Re: Known and unfixed active data loss bug in MM + XFS with large folios since Dec 2021 (any kernel from 6.1 upwards)
From: Matthew Wilcox
Date: Fri Sep 13 2024 - 17:30:34 EST
On Fri, Sep 13, 2024 at 02:24:02PM -0700, Linus Torvalds wrote:
> On Fri, 13 Sept 2024 at 11:15, Matthew Wilcox <willy@xxxxxxxxxxxxx> wrote:
> >
> > Oh! I think split is the key. Let's say we have an order-6 (or
> > larger) folio. And we call split_huge_page() (whatever it's called
> > in your kernel version). That calls xas_split_alloc() followed
> > by xas_split(). xas_split_alloc() puts entry in node->slots[0] and
> > initialises node->slots[1..XA_CHUNK_SIZE] to a sibling entry.
>
> Hmm. The splitting does seem to be not just indicated by the debug
> logs, but it ends up being a fairly complicated case. *The* most
> complicated case of adding a new folio by far, I'd say.
>
> And I wonder if it's even necessary?
Unfortunately, we need to handle things like "we are truncating a file
which has a folio which now extends many pages beyond the end of the
file" and so we have to split the folio which now crosses EOF. Or we
could write it back and drop it, but that has its own problems.
Part of the "large block size" patches sitting in Christian's tree is
solving these problems for folios which can't be split down to order-0,
so there may be ways we can handle this better now, but if we don't
split we might end up wasting a lot of memory in file tails.

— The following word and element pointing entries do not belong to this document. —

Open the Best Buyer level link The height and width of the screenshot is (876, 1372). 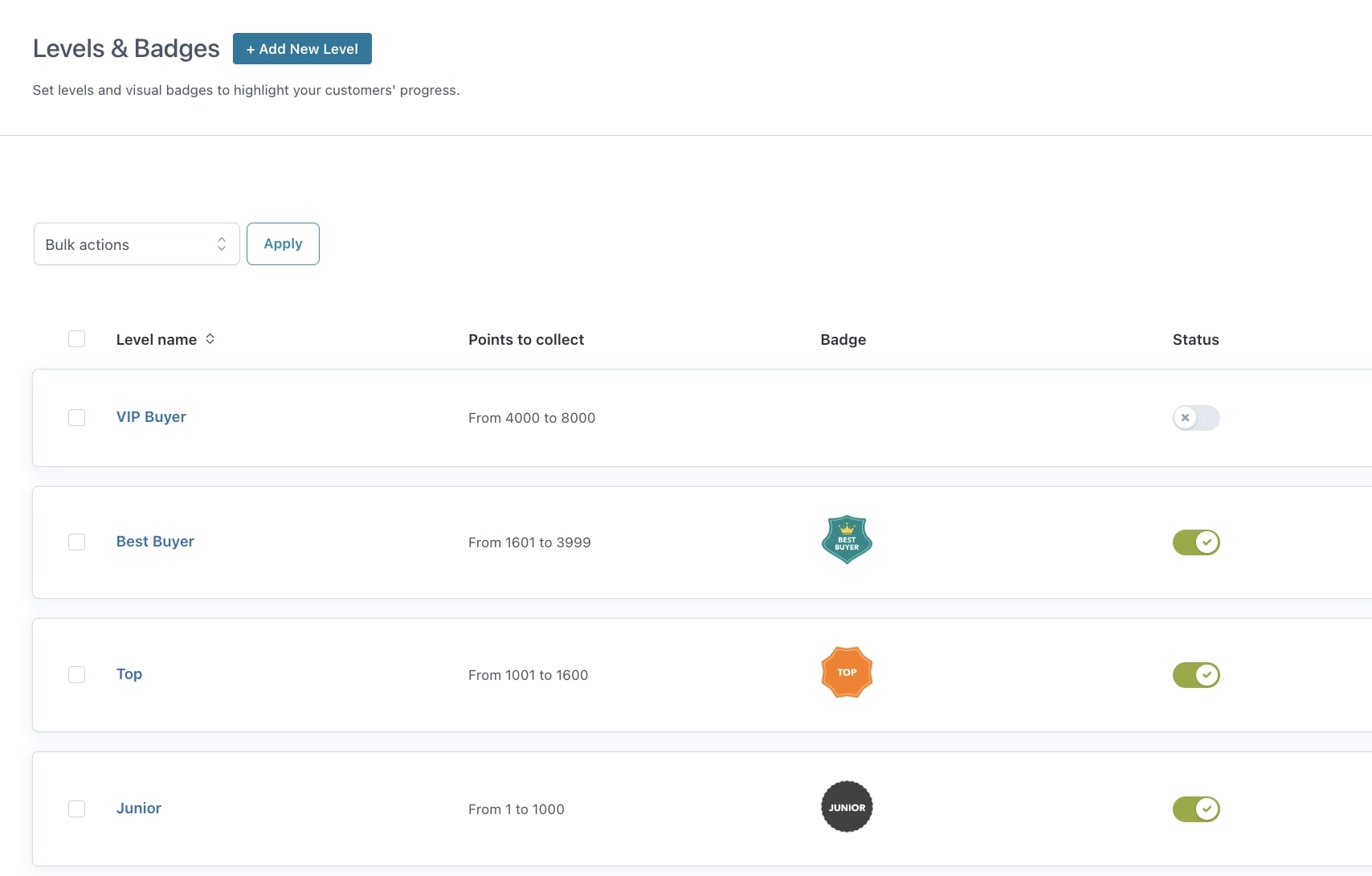(x=155, y=542)
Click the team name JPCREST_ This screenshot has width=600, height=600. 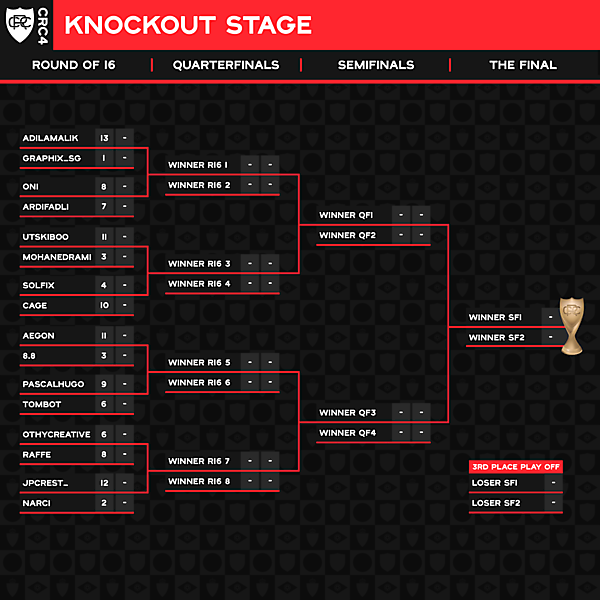click(x=45, y=483)
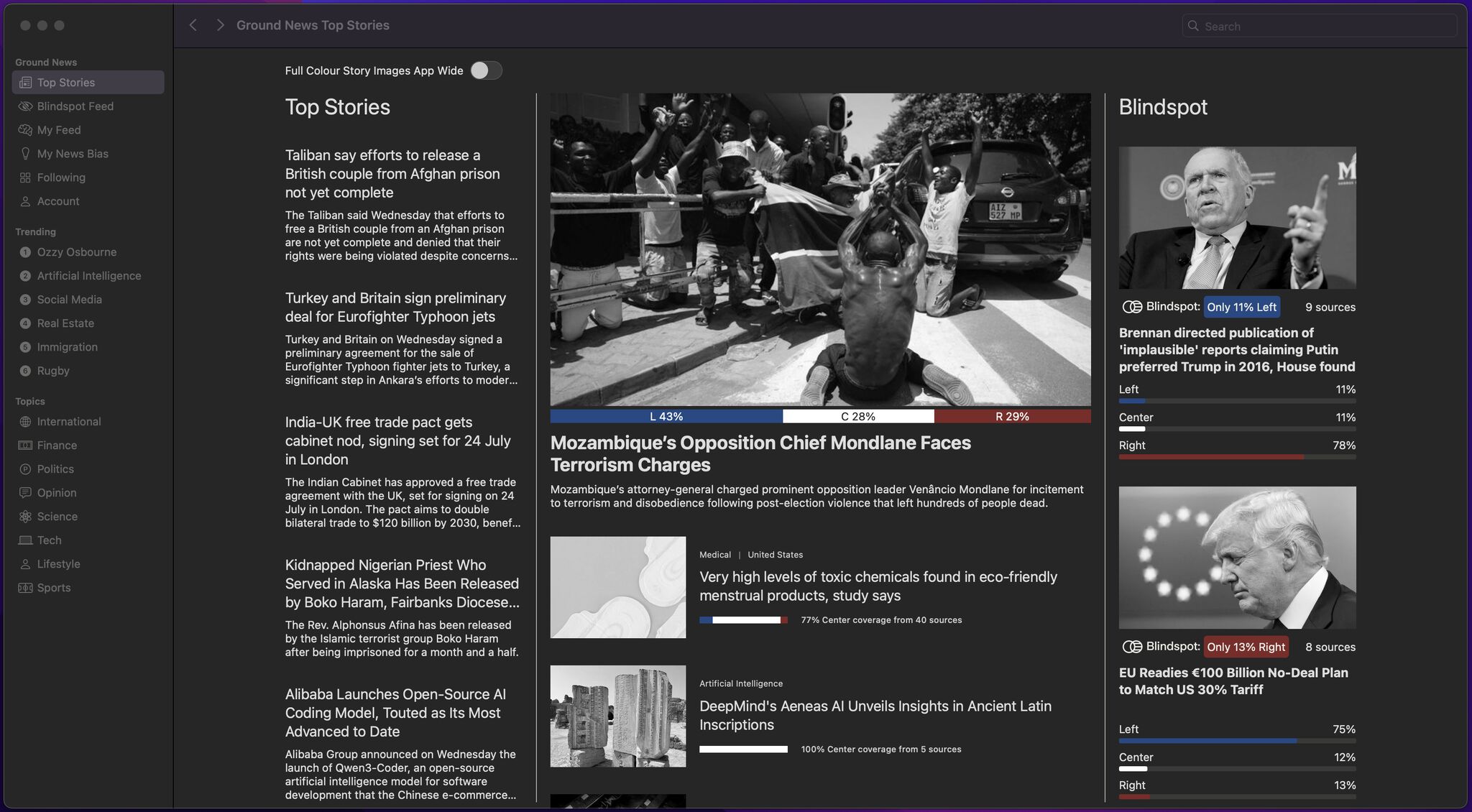Click the Science atom icon in Topics
This screenshot has height=812, width=1472.
pyautogui.click(x=24, y=516)
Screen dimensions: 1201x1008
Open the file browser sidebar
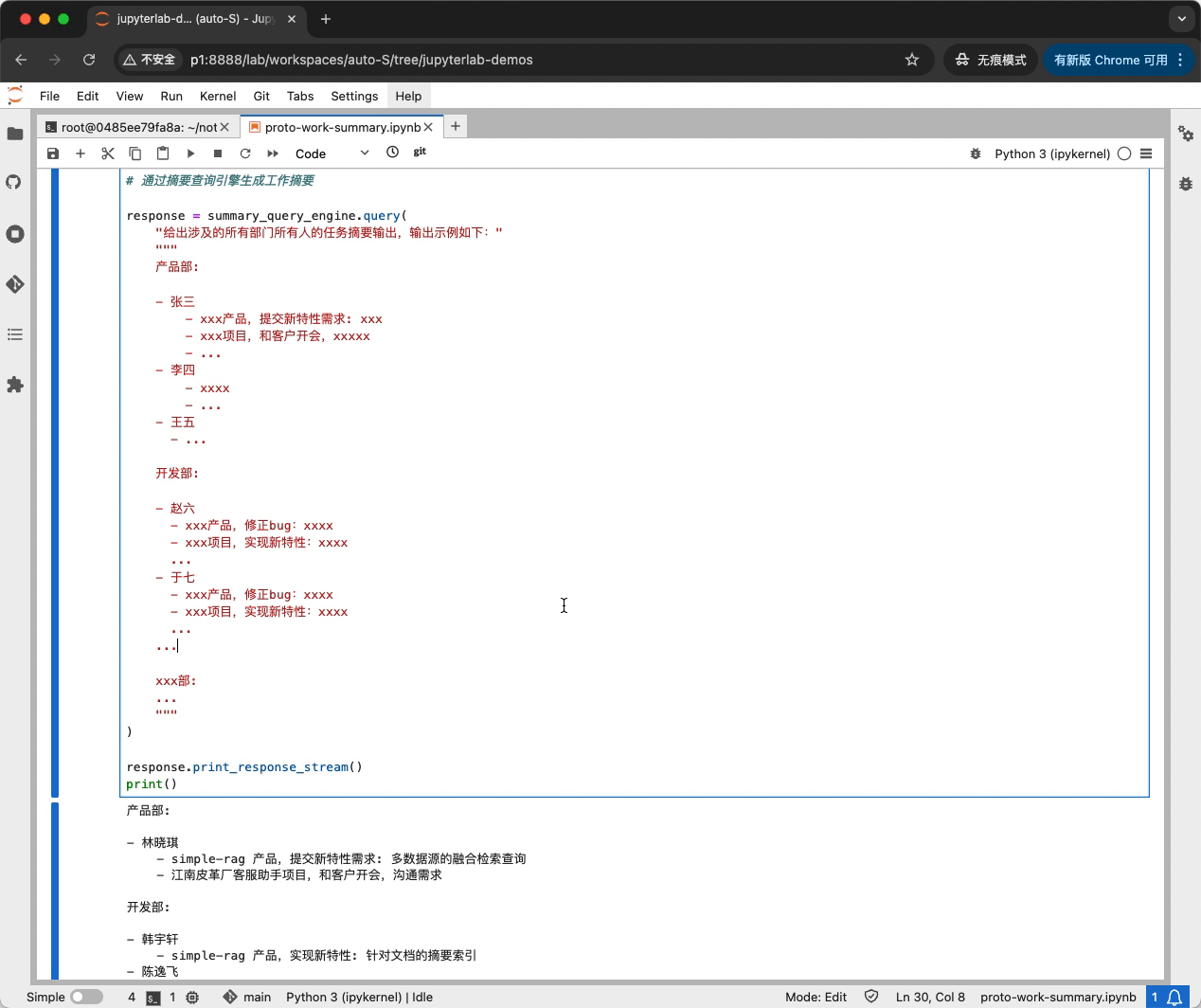[15, 134]
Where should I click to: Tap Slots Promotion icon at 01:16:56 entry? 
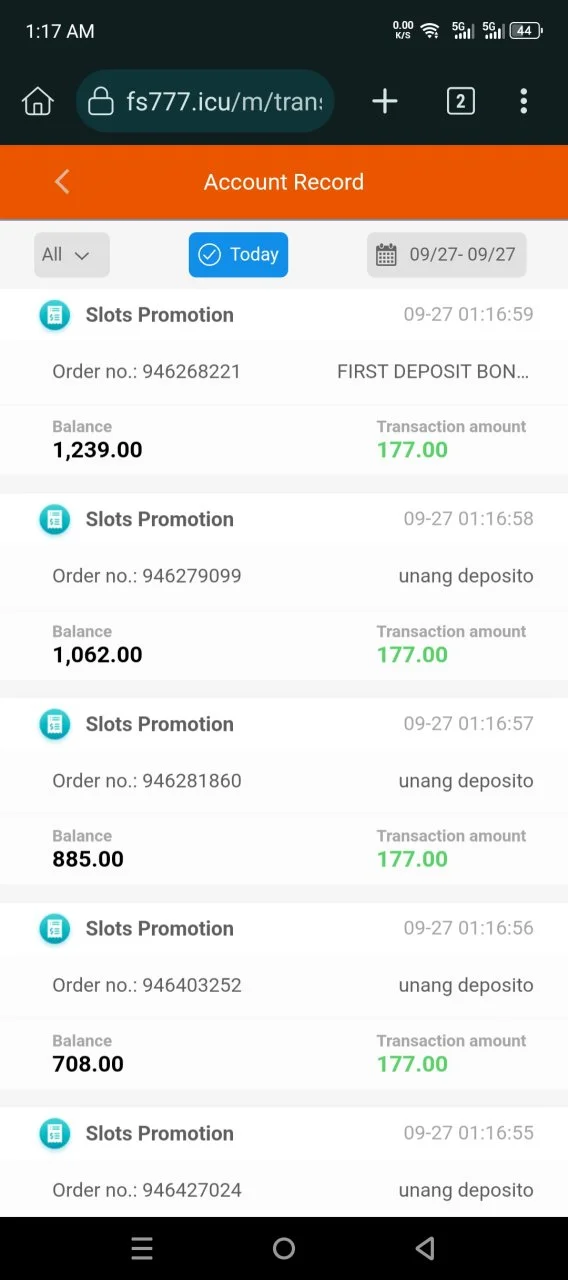[54, 928]
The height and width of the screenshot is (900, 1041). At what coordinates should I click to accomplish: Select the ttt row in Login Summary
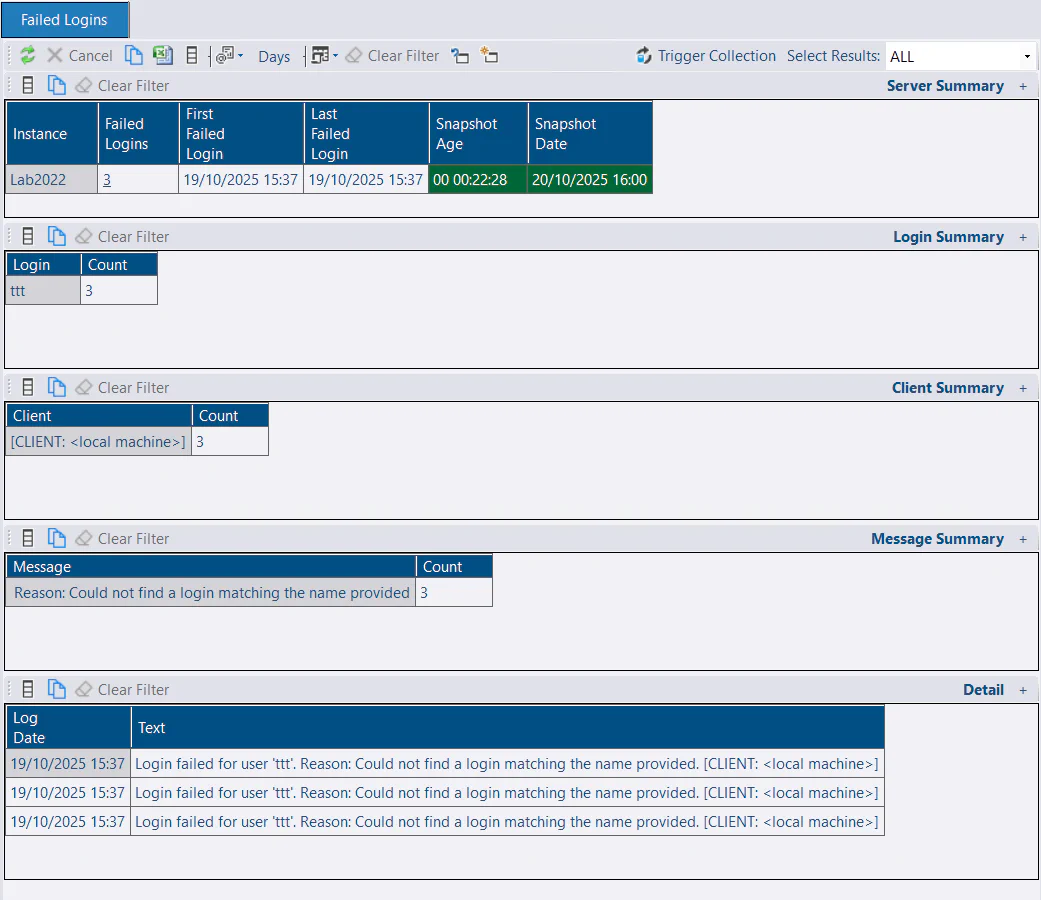tap(40, 290)
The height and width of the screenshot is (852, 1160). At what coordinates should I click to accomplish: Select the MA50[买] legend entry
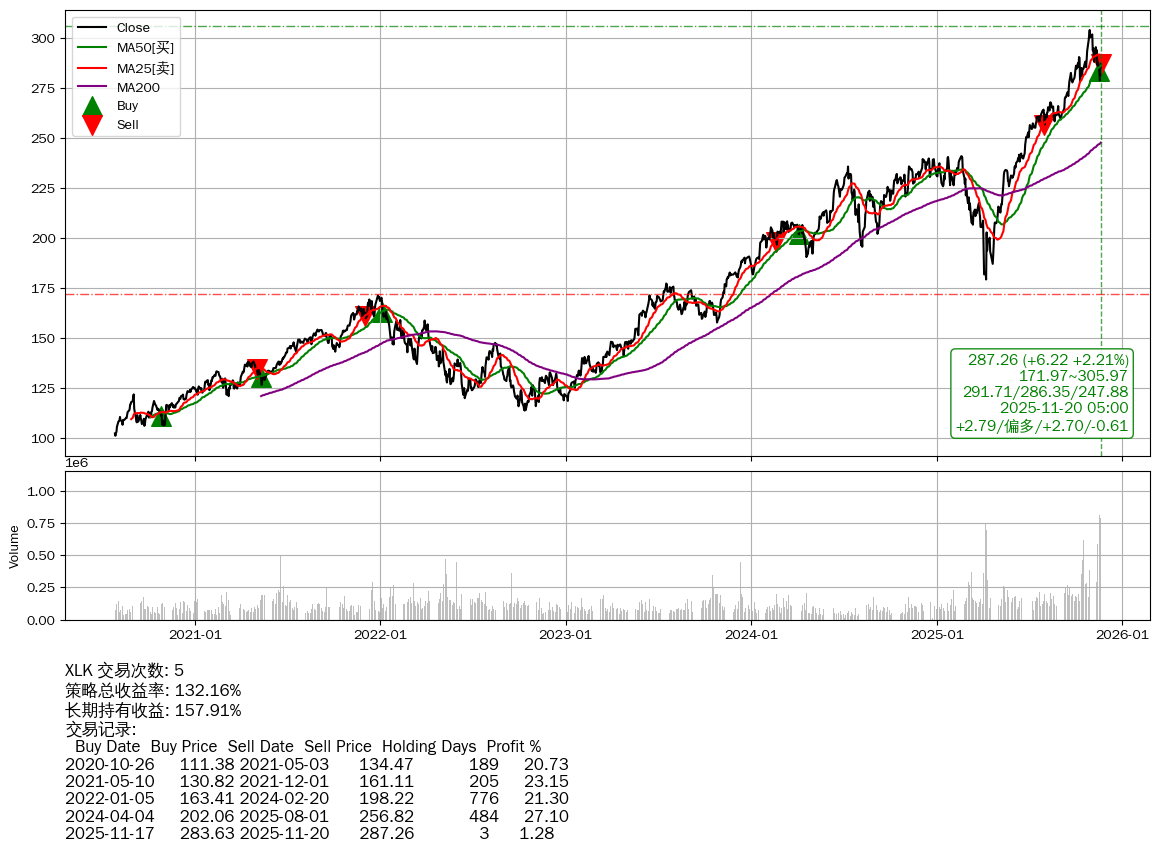(145, 48)
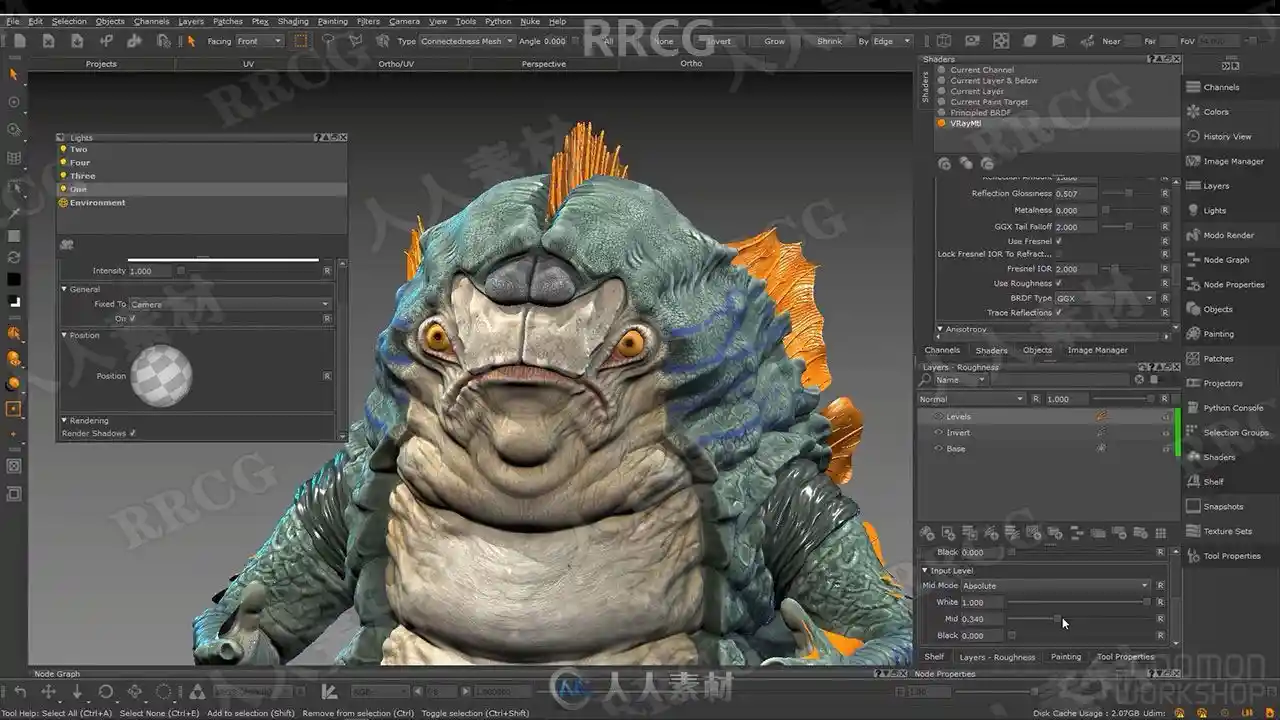This screenshot has width=1280, height=720.
Task: Open the Texture Sets palette icon
Action: (1193, 531)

> It's possible that I'm entirely missing something, but at least the
> filemap_add_folio() case looks like it really would actually be
> happier with a "oh, that size conflicts with an existing entry, let's
> just allocate a smaller size then"
Pretty sure we already do that; it's mostly handled through the
readahead path which checks for conflicting folios already in the cache.